Are there temporal superpositions?
This question has been answered by g-s already with: yes!
$\psi(t)$ can be understood as components of an
abstract vector $|\psi\rangle$ in a base of time eigenvectors $|t\rangle$ ("time representation").
$\delta(x-\xi)$ are the well-known amplitudes of position eigenvectors
in the position representation with position eigenvalues $\xi$. Similar you can think of
$\delta(t-\tau)$ being amplitudes of time eigenvectors
in the time representation with eigenvalues $\tau$. So a function depending on time in general is a superposition
of time eigenvectors with the amplitudes $\psi(\tau)$
$\psi(t) \sim \int_{-\infty}^{\infty} \mathrm d\tau \, \psi(\tau)\delta(t-\tau) $
Can we measure temporal superpositions?
To experience superpositions in space we must build an experiment that gives us such processes ("collapse of space superposition")
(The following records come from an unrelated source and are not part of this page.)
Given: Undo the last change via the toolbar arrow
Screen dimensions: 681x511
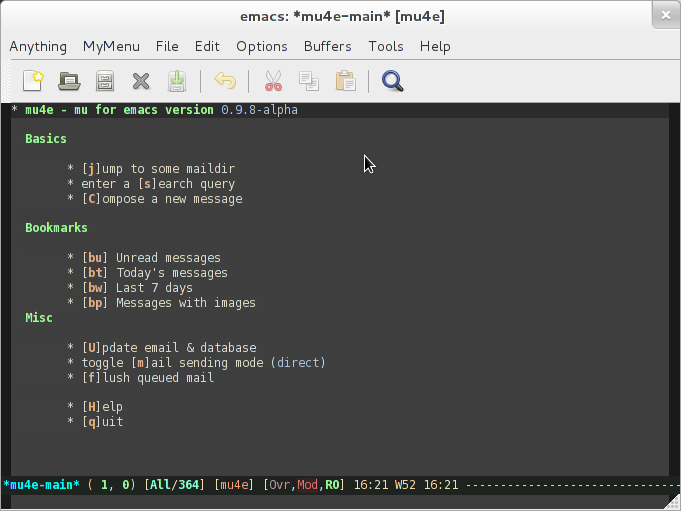Looking at the screenshot, I should click(x=226, y=81).

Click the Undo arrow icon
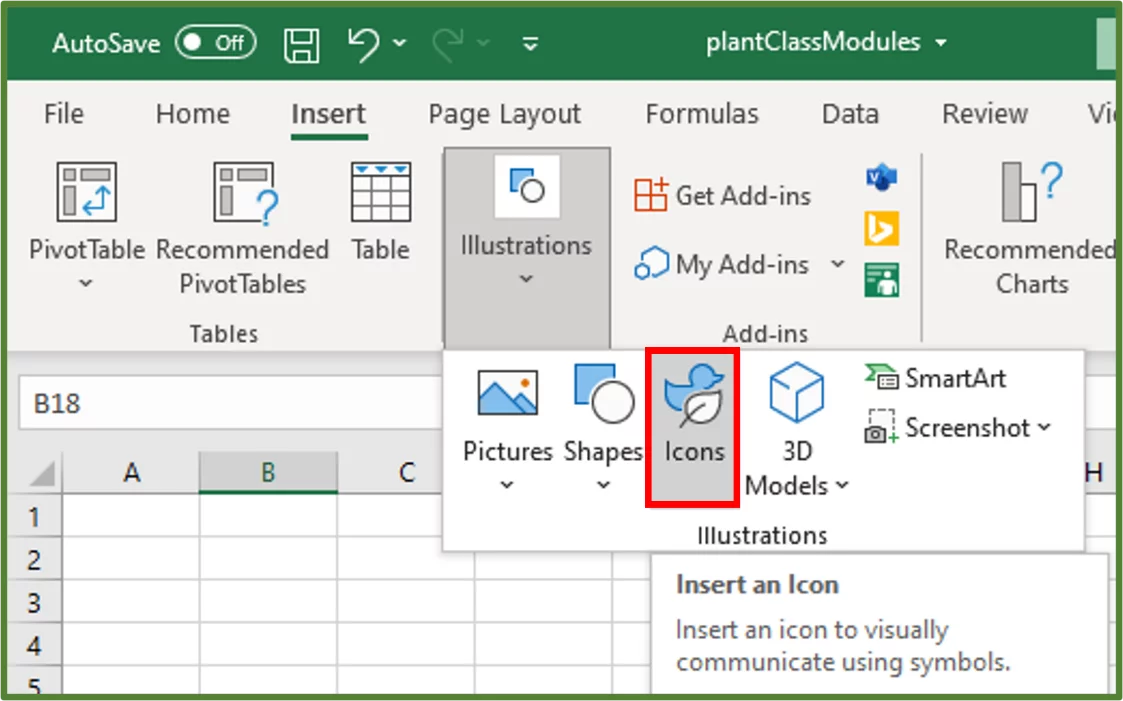click(364, 42)
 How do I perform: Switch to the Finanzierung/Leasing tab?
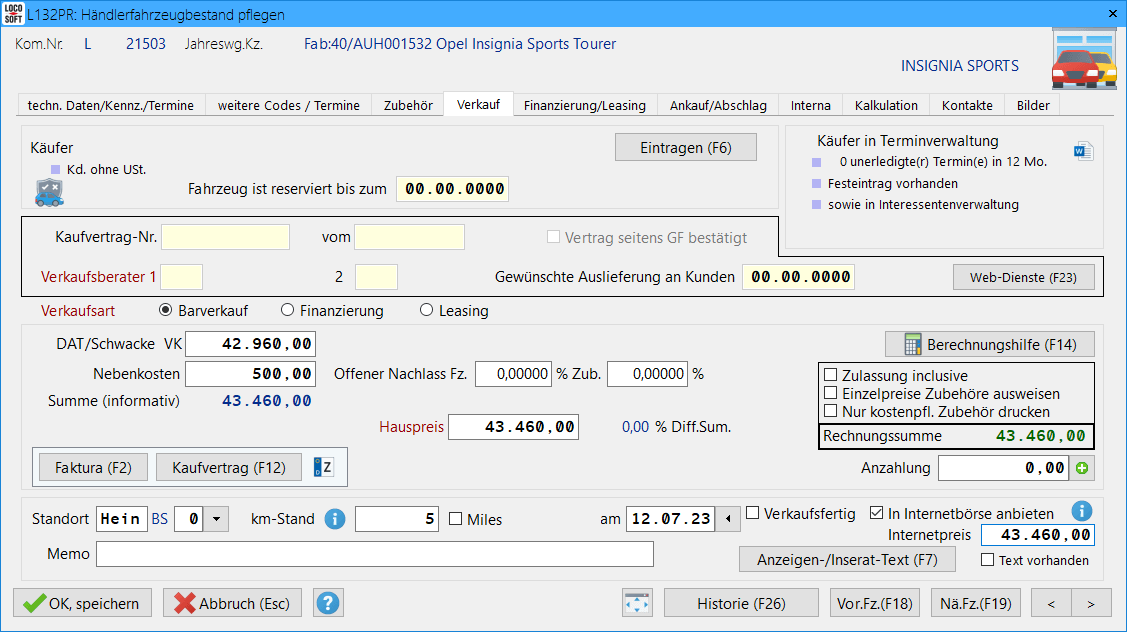[584, 105]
$\int \mathrm d\xi \, \psi(\xi)\delta(x-\xi) \quad \rightarrow \quad \delta(x-\xi_{measured})$
I.e. we observe "a particle" at position $\xi_{measured}$ with probability $|\psi(\xi)|^2$.
Can we build an experiment that gives us similar processes with t instead of x?
This is the difficult part of your question. According to the theory of relativity
we would expext "yes" as answer.
According to non-relativistic quantum mechanics we can't as already said by Níckolas Alves. There time behaves like time in classical mechanics.
Relativistic quantum field theory considers relativity (i.e. Poincare symmetry).
But when calculating transisition probabilities, time gets a special role again.
You might expect that probabilities are calculated by integration over space and time.
But in QFT you will get $\infty$ when doing so, as The_Sympathizer already pointed out.
Now my personal opinion: we are missing a theory that allows to calculate
transition probabilities between block universes. We are mixing physical times
with psychic times, this is our confusion. Physical times are indexes enumerating base vectors. Like
space positions they do not flow by themselves and they have no direction built-in.
Psychic time flows by itself and has a direction. I tried to further work out the idea in
About Psychic and Physical Time.
According to this idea the answer to the question
"Can we build an experiment that gives us similar processes with t instead of x?"
is just "you are this process". Your conscious perception delivers information about
"quantum numbers" like space positions, ... that are changing.
There is 1 quantum number that always changes in every of your perceptions. This 1 quantum
number you call "time". A Lorentz boost changes your perspective, so that your perception, i.e. your psychic time,
couples to a slightly different direction in Hilbert space, i.e. physical time.